**Your goal:** Starting at the line that contains "Click the reply" and ending after the line that contains "coord(687,44)", switch "plugin options menu" to "plugin settings menu". Give back only those lines, with nothing else changed.

**Entries shown:**
#####

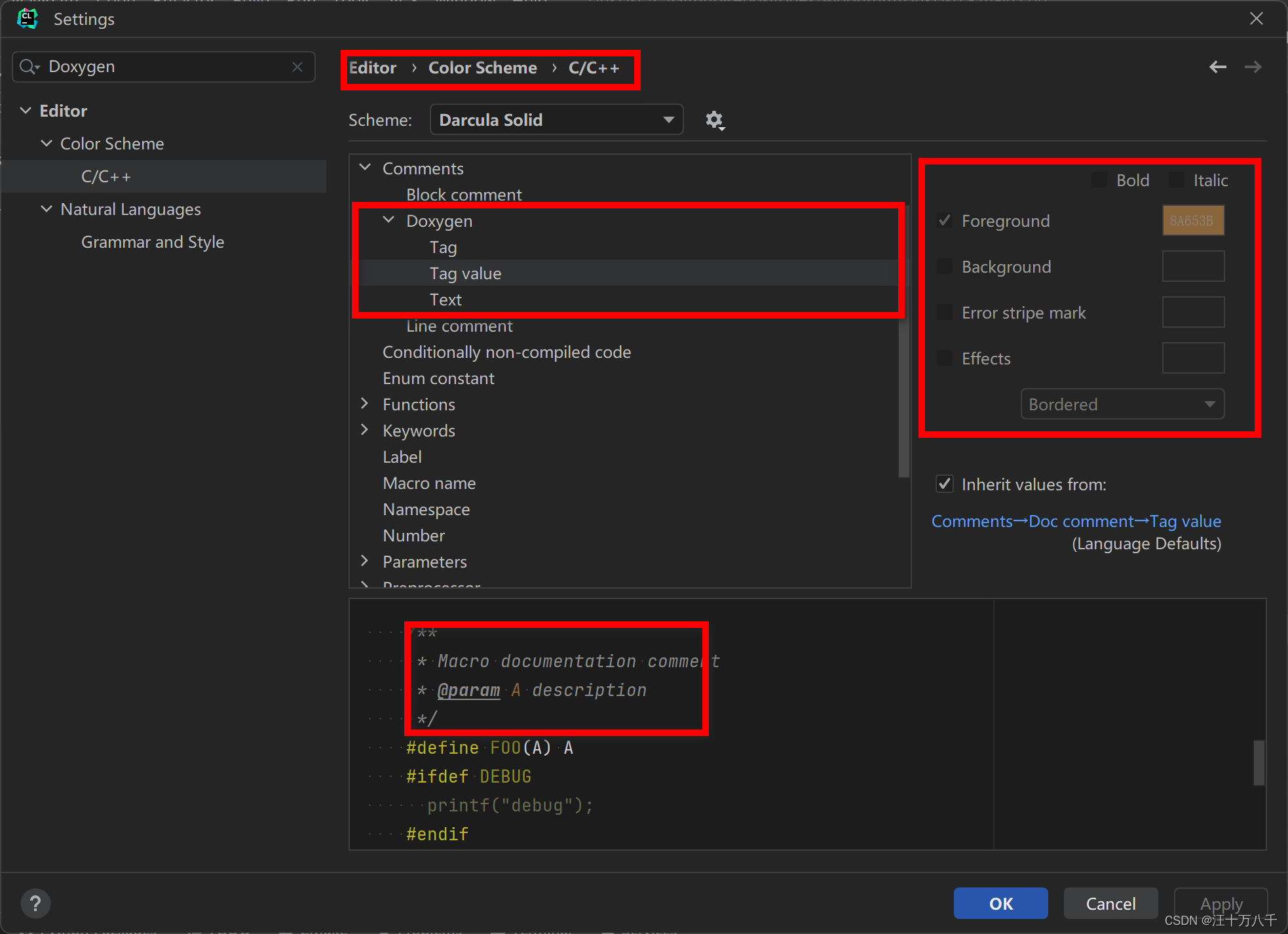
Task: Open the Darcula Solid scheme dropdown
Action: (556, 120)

#####

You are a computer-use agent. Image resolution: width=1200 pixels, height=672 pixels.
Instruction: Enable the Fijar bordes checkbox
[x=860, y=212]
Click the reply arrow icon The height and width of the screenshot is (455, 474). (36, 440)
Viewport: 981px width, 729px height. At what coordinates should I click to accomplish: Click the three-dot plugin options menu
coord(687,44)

#####

**Answer below:**
Click the reply arrow icon The height and width of the screenshot is (455, 474). (36, 440)
Viewport: 981px width, 729px height. At what coordinates should I click to accomplish: Click the three-dot plugin settings menu
coord(687,44)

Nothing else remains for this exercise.